THE DATA section start
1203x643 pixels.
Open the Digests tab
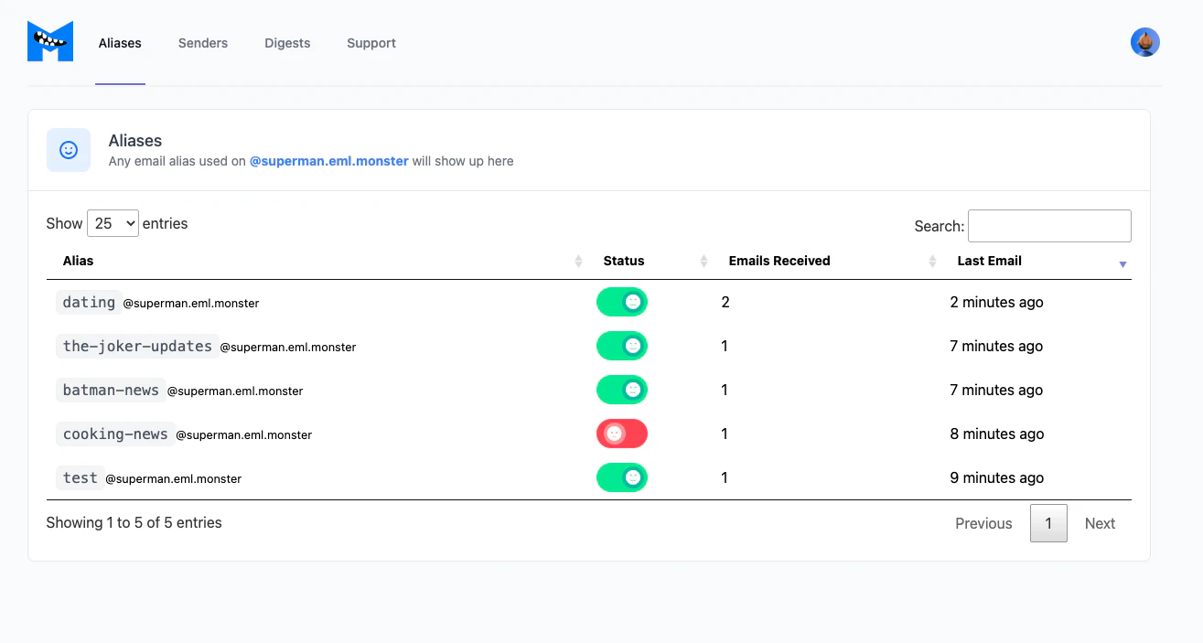pos(286,43)
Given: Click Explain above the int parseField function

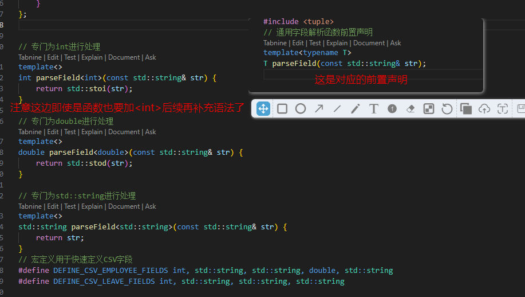Looking at the screenshot, I should tap(90, 57).
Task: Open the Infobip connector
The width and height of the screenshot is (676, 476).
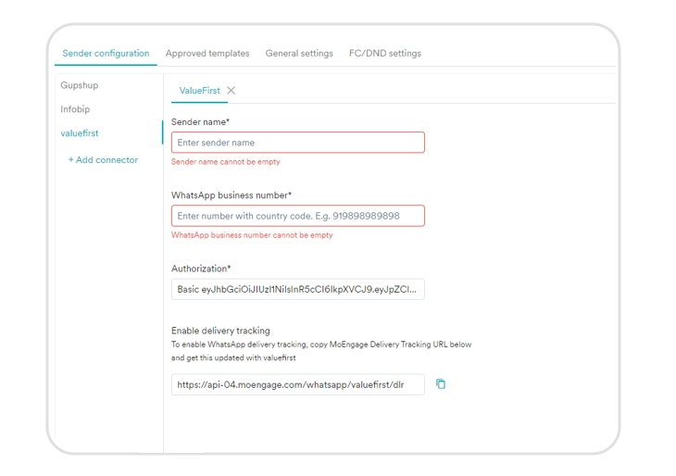Action: (76, 109)
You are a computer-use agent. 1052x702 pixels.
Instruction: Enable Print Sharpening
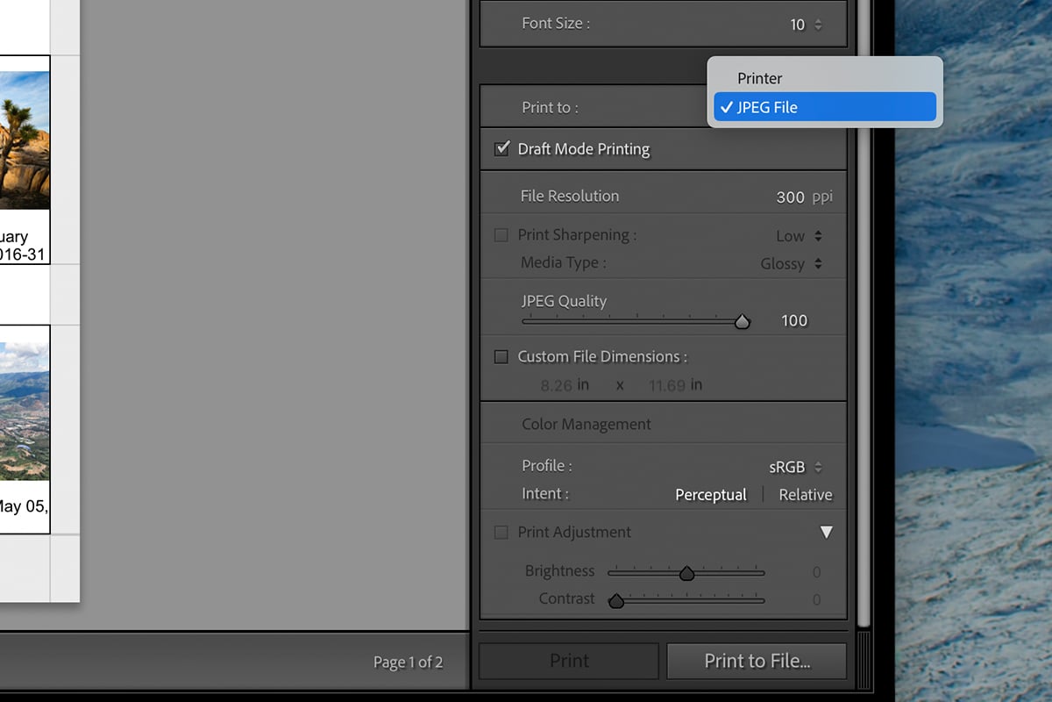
THE DATA section end
◆ **WORK REQUIRED**: No picture should be included when the data are set down again exactly.

◆ **ANSWER BOX**:
1203x643 pixels.
Open the Digests tab
pos(286,43)
Given: Click Explain above the int parseField function

Looking at the screenshot, I should tap(90, 57).
Task: Open the Infobip connector
The width and height of the screenshot is (676, 476).
Action: (76, 109)
You are a computer-use agent. 1052x702 pixels.
Instruction: Enable Print Sharpening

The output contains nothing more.